* _WHAT TO DO_: Only the closing part of the listing is wanted: reproduce exactly the line containing "Task: Click the notification bell icon" and all lines below it.

---------- DATA FOR THE TASK ----------

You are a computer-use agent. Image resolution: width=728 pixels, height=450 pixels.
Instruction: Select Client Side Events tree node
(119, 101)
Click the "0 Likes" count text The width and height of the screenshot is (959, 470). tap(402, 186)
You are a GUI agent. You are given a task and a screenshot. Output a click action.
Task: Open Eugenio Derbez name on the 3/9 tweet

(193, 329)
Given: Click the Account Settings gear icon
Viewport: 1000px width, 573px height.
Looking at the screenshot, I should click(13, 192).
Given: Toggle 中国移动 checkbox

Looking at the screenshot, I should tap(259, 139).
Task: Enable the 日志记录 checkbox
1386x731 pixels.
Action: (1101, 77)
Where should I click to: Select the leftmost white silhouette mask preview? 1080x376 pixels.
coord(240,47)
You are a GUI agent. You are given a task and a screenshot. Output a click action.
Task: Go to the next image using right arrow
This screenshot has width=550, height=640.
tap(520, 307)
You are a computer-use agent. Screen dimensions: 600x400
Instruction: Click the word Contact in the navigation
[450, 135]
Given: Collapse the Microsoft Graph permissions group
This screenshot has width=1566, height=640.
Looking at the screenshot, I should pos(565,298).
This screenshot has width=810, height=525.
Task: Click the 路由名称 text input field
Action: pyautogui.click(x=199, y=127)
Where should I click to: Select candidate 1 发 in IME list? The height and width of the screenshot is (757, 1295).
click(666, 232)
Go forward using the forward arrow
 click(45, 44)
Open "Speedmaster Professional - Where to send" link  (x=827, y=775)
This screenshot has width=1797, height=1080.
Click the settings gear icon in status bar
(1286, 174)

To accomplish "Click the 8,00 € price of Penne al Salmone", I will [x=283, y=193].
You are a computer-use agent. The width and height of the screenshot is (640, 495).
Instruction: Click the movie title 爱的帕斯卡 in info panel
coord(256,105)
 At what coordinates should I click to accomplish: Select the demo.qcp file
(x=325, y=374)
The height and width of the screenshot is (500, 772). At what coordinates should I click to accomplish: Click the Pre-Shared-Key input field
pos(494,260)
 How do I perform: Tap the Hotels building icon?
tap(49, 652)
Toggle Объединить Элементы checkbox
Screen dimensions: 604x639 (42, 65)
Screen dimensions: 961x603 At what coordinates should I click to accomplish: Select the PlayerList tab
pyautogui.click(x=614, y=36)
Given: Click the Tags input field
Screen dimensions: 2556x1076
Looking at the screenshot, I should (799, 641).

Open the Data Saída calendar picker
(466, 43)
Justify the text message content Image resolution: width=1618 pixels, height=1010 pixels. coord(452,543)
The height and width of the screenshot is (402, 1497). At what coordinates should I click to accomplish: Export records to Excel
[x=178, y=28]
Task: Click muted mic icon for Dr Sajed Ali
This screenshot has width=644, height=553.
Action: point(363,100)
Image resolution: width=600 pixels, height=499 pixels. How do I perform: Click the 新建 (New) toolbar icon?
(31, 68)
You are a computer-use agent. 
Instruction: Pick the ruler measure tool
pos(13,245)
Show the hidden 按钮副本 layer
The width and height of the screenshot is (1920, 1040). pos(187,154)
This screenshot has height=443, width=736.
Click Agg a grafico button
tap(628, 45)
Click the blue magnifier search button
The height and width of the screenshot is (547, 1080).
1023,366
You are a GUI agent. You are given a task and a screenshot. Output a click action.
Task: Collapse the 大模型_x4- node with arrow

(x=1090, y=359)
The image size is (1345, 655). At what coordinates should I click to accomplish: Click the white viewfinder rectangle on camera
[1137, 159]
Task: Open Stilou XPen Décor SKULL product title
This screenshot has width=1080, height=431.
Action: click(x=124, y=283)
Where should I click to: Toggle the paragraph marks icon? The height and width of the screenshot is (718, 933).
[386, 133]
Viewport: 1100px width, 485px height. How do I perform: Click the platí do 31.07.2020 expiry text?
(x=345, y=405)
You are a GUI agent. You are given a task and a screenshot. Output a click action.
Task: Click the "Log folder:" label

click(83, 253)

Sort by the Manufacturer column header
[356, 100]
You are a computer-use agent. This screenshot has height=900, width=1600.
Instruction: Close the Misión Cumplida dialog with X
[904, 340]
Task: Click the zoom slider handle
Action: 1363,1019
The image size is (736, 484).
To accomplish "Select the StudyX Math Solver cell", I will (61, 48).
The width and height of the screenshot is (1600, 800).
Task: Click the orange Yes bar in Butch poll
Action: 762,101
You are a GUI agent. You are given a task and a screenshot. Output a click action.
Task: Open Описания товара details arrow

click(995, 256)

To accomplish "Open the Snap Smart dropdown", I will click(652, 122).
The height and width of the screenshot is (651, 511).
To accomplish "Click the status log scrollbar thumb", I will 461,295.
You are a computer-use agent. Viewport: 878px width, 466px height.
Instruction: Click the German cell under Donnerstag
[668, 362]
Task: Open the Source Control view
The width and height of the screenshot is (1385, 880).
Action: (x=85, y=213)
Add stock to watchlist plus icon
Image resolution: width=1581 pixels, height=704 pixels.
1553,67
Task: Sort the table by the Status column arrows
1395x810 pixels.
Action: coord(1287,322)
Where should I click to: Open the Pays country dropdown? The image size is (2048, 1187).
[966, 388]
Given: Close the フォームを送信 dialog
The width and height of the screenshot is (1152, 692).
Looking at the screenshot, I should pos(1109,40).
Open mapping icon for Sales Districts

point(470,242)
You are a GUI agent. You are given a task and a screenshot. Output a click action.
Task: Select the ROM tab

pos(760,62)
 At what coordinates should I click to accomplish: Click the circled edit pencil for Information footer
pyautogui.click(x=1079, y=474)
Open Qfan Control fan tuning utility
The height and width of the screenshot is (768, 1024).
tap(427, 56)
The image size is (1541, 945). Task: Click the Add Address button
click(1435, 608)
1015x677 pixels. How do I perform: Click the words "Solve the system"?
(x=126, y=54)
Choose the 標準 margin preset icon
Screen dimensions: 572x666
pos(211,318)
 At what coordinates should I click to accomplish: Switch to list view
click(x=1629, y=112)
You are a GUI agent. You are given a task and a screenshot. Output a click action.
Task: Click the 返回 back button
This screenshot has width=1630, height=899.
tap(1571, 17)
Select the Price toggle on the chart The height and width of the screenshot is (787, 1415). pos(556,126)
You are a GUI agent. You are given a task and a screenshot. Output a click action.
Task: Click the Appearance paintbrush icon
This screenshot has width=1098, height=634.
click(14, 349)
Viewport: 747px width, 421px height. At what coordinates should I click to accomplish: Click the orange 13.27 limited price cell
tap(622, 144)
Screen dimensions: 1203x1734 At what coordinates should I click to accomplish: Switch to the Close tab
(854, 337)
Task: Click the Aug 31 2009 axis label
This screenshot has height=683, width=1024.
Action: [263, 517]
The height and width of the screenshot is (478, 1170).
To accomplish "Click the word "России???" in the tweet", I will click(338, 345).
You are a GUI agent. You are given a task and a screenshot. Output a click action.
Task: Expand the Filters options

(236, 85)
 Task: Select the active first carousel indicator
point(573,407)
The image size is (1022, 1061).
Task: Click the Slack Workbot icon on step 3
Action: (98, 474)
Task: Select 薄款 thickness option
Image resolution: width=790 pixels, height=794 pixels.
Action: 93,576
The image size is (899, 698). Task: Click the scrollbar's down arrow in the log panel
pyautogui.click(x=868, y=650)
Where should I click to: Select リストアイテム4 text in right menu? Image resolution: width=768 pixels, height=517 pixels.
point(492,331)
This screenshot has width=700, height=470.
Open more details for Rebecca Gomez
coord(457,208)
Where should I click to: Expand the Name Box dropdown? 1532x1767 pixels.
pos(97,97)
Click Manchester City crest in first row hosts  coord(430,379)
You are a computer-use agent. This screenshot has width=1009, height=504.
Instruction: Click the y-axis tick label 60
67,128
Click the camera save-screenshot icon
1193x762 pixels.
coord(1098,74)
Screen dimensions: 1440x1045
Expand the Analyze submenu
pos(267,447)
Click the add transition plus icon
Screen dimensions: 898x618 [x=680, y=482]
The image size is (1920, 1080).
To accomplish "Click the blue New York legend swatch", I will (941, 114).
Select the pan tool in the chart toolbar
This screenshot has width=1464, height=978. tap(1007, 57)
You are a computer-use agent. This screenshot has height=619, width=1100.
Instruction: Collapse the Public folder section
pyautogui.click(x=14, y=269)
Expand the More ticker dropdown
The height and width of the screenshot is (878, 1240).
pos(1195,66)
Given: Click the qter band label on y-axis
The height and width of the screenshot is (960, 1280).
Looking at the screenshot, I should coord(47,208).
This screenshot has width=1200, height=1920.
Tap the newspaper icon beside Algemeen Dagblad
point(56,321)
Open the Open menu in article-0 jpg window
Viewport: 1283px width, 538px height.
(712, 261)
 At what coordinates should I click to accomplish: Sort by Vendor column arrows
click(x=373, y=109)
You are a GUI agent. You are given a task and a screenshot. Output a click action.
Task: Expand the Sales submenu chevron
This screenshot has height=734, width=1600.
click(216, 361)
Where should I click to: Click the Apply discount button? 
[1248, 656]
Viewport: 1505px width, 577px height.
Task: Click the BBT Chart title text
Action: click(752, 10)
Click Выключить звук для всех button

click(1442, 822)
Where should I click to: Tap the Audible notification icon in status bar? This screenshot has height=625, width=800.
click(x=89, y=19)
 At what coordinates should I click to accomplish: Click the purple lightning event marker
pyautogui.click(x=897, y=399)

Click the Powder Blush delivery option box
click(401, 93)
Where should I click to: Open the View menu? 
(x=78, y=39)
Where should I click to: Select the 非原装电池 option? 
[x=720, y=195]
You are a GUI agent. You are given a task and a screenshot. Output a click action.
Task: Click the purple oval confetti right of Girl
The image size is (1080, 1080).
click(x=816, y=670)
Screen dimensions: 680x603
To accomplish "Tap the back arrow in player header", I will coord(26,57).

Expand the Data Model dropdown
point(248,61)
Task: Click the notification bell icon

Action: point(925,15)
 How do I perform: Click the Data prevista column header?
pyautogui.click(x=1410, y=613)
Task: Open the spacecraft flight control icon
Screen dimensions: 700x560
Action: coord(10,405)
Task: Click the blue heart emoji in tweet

----------

* _TASK OUTPUT_:
Task: Click the notification bell icon

Action: point(925,15)
 How do I perform: Click the Data prevista column header?
pyautogui.click(x=1410, y=613)
Task: Open the spacecraft flight control icon
Screen dimensions: 700x560
Action: coord(10,405)
Task: Click the blue heart emoji in tweet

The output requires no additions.